Highlights & Insights¶
- The core insight of input-dependent steering is precise: desired behavior is not a fixed direction but a manifold conditioned on the input context — this is especially evident in safety scenarios (refusal vs. recommending experts vs. non-intervention).
- The elegance of replacing teacher forcing with a 2-layer MLP lies in converting a theoretically impractical method (requiring the answer to perform steering) into a lightweight, deployable solution.
- Training cost is minimal: only a small network in representation space needs to be trained without main model gradients, completable on a single 24GB GPU.
- L2S outperforming the oracle P2S on the safety task suggests that the learned mapping provides a regularization effect with strong generalization.
Limitations & Future Work¶
- Contrastive prompt design still requires manual effort; different application scenarios necessitate customizing distinct \((T_X^+, T_X^-)\) templates.
- Steering is currently applied as a linear offset at a single layer \(L^*\); multi-layer or nonlinear steering may prove more effective.
- The auxiliary network capacity (hidden size 100) may limit the modeling of complex behavioral patterns.
- Validation is primarily conducted on LLaVA-v1.5 and Qwen2-VL; broader evaluation across more models and tasks is needed.
- Performance is highly sensitive to the choice of \(\alpha\) (notable degradation at \(\alpha \geq 3\)); automated \(\alpha\) selection remains an open problem.
- Misuse risk: the same methodology could be exploited to steer models toward harmful behaviors.

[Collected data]

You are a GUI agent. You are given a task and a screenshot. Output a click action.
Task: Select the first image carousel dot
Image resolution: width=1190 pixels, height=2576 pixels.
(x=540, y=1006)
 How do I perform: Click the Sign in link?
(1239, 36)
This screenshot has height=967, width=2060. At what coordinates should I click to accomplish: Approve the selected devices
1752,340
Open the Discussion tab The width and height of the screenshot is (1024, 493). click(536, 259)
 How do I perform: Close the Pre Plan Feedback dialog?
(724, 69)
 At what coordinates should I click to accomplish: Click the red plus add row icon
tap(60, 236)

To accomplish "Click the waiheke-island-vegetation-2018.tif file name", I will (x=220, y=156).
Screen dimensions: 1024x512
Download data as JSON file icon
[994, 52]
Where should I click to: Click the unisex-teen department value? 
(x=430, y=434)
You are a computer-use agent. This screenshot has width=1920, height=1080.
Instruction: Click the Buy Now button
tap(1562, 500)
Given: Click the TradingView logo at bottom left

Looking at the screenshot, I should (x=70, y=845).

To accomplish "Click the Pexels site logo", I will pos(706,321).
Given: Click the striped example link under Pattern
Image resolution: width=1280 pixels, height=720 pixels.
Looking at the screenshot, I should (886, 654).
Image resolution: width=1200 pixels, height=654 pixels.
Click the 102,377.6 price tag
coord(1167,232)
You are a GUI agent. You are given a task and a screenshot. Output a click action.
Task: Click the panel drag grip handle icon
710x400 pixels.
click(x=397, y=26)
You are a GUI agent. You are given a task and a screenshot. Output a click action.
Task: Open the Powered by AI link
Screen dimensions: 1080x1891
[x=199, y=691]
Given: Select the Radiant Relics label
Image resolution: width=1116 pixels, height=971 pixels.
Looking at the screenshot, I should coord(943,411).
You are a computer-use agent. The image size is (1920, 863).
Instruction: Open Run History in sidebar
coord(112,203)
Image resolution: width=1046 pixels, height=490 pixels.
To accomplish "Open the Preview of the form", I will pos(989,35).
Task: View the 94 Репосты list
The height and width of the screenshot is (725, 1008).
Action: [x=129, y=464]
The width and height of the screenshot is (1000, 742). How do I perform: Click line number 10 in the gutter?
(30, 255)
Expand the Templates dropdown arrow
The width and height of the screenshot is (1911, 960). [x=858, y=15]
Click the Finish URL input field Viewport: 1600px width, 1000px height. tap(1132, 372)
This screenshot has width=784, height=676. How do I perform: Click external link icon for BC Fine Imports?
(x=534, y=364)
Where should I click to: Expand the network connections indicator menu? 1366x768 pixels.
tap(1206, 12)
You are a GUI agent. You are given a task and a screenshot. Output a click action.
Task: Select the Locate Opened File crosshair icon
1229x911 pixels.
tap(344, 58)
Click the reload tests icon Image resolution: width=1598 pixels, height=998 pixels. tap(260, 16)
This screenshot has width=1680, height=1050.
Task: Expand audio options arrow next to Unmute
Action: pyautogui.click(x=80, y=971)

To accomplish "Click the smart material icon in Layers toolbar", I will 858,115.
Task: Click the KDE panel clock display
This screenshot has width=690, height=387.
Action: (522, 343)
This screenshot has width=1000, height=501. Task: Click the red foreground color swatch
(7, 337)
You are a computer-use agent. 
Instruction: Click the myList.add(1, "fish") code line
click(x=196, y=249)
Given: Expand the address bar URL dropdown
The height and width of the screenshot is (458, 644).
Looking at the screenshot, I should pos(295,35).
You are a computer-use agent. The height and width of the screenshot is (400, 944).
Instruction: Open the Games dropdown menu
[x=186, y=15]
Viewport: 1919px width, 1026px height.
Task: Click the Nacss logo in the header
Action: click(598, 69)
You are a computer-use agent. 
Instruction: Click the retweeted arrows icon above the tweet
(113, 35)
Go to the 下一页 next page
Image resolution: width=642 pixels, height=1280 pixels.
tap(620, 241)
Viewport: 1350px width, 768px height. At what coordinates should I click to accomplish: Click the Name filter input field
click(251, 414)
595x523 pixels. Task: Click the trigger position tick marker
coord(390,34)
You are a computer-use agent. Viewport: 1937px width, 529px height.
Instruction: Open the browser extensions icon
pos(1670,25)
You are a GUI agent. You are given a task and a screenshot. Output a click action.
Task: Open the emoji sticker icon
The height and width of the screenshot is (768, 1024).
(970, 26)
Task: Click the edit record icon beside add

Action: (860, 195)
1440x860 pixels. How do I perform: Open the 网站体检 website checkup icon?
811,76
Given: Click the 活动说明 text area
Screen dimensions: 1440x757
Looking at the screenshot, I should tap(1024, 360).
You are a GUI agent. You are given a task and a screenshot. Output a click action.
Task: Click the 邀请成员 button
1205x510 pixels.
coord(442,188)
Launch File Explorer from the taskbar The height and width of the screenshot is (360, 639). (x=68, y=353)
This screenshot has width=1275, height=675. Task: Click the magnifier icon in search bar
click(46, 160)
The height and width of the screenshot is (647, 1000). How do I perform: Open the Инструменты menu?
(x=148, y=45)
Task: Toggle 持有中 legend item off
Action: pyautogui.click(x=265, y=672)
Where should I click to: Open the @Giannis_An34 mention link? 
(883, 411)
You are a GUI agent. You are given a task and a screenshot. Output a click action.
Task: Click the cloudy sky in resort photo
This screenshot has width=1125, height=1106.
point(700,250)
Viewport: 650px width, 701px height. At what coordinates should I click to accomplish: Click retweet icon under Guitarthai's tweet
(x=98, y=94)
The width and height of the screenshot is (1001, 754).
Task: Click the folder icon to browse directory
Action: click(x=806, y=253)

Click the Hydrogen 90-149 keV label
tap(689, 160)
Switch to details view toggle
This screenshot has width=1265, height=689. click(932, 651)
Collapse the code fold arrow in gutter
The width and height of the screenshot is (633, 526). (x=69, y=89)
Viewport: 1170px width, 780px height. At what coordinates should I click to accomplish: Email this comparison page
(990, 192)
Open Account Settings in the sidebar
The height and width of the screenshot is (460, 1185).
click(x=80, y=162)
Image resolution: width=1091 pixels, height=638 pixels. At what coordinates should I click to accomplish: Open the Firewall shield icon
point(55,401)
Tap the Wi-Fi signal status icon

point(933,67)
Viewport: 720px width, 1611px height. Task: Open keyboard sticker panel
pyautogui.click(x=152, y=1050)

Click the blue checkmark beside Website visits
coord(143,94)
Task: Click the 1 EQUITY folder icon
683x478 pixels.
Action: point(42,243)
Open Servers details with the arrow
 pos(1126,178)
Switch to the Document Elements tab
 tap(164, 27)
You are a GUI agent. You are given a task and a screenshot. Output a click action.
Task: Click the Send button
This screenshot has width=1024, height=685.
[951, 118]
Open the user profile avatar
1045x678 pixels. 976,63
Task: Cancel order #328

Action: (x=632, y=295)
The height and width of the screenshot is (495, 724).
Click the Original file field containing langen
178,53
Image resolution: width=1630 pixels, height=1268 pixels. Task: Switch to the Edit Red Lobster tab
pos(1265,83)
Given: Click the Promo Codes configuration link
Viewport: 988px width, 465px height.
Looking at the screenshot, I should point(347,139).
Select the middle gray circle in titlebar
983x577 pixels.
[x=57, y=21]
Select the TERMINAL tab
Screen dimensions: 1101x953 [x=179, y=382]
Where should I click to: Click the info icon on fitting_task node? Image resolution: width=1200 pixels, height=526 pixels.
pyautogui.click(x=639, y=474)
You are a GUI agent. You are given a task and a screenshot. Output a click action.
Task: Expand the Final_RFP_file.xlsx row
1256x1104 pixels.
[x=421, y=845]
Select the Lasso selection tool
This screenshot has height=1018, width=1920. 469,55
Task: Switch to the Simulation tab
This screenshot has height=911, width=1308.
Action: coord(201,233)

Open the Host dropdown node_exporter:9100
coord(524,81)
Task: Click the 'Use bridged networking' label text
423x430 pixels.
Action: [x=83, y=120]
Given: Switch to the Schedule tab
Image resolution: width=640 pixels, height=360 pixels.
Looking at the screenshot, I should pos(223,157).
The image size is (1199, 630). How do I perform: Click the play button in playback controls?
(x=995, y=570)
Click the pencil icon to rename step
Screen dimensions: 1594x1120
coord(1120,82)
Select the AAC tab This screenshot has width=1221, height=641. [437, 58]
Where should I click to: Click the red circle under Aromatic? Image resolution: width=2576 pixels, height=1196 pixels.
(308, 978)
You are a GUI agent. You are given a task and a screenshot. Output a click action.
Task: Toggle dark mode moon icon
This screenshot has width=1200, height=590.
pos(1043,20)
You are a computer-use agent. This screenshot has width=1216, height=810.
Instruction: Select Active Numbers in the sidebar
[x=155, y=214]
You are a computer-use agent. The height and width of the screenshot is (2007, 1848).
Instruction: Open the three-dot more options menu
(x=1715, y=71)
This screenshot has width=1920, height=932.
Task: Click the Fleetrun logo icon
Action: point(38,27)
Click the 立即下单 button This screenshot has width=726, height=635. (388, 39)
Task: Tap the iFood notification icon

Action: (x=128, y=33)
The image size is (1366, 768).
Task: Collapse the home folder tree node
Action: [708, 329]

EXERCISE INSTRUCTIONS
**A.** According to the notes on input-dependent steering, what hardware is enough to train the small network?
**B.** Pick up the notes on input-dependent steering right after their final line and carry them further.

SOLVED PROBLEMS
**A.** A single 24GB GPU.

**B.**
Related Work & Insights¶
- vs. CAA (Contrastive Activation Addition): CAA uses a fixed mean-difference vector, suited for scenarios with a single behavioral instantiation; L2S extends this to input-dependent settings covering multi-behavior scenarios.
- vs. CAST: CAST scales a fixed steering vector based on similarity to a condition vector, but the direction remains unchanged; in L2S, both direction and magnitude are input-dependent.
- vs. PAI / AD-HH (attention head intervention): These methods directly manipulate attention weights, while L2S operates on residual stream representations; the two are complementary and can be combined.
- vs. fine-tuning (SFT/RLHF): Fine-tuning is costly and may cause forgetting; L2S is a post-hoc method that leaves model weights unchanged.
Rating¶
- Novelty: ⭐⭐⭐⭐ The idea of input-dependent steering is natural yet previously underexplored; the two-stage P2S→L2S design is elegant.
- Experimental Thoroughness: ⭐⭐⭐⭐ Two applications (safety + hallucination), two models, multiple evaluation dimensions, and comprehensive ablations.
- Writing Quality: ⭐⭐⭐⭐ Motivation is clearly articulated, examples are intuitive, and the method description is concise.
- Value: ⭐⭐⭐⭐ Highly practical — a post-hoc behavioral control method with minimal cost, directly deployable in production environments.